Conger operated in the Caribbean Sea, calling at Memphis, Tennessee, and Vicksburg, Mississippi, in May 1947, until 23 August, when she sailed for a complete circuit of the South American continent on special hydrographic work, passing through the Straits of Magellan. She returned to the Canal Zone 5 October to resume her Caribbean operations, and on 11 January 1948, she made her base at Key West, Florida. On 3 June 1949 her home port became Norfolk, Virginia, and she operated along the East Coast and in the Caribbean assisting in the training of surface ships, taking part in fleet exercises, and perfecting her own readiness for action. She was again transferred in 1952, arriving at New London, Connecticut, her new home port, 12 December. From that time through 1960, she continued her East Coast operations, and frequently went to sea with student submariners on board.

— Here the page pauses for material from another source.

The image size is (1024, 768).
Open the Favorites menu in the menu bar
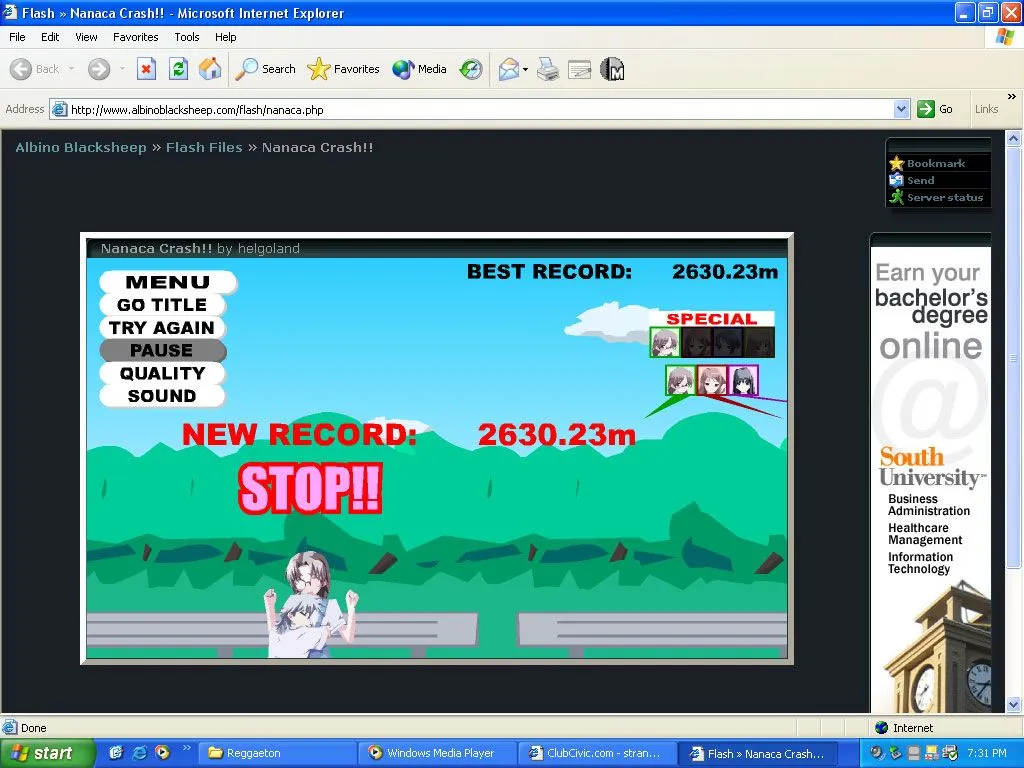135,37
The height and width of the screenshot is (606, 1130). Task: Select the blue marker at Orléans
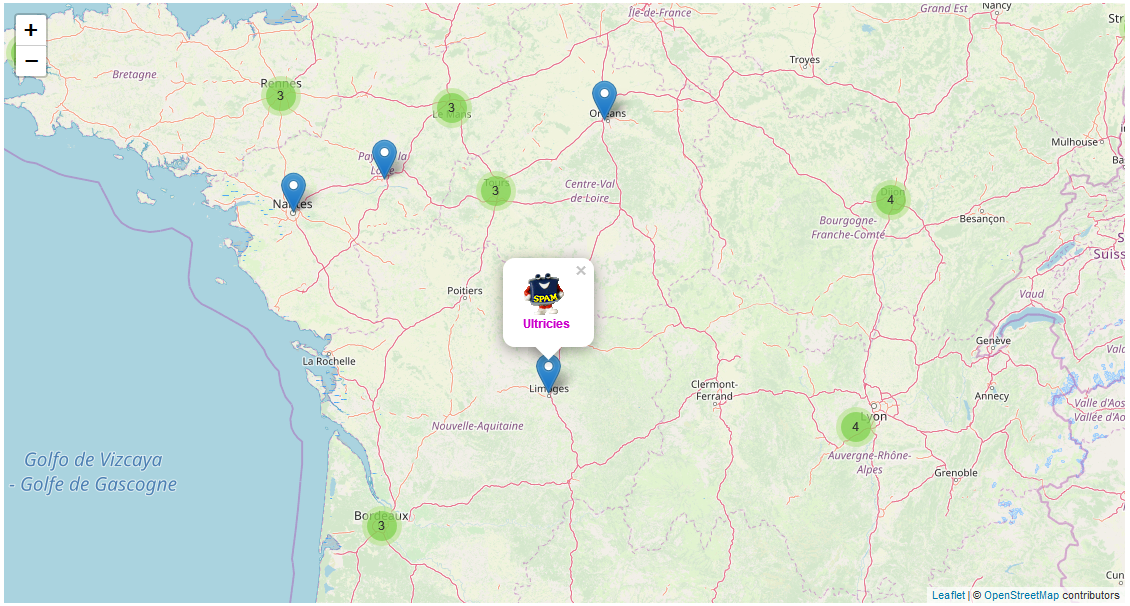pos(604,100)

Conger was fitted with Bottom Reflection Active Sonar System II (BRASS II) sonar equipment in 1961. BRASS II led to the sonar sphere used on the Thresher class and all subsequent US attack submarines. Conger was reclassified as an auxiliary submarine and given the hull classification symbol AGSS-477 in 1962. She was decommissioned on 29 July 1963, struck from the Naval Vessel Register on 1 August 1963, and sold for scrapping in May 1964. Her name plate is on display at Freedom Park.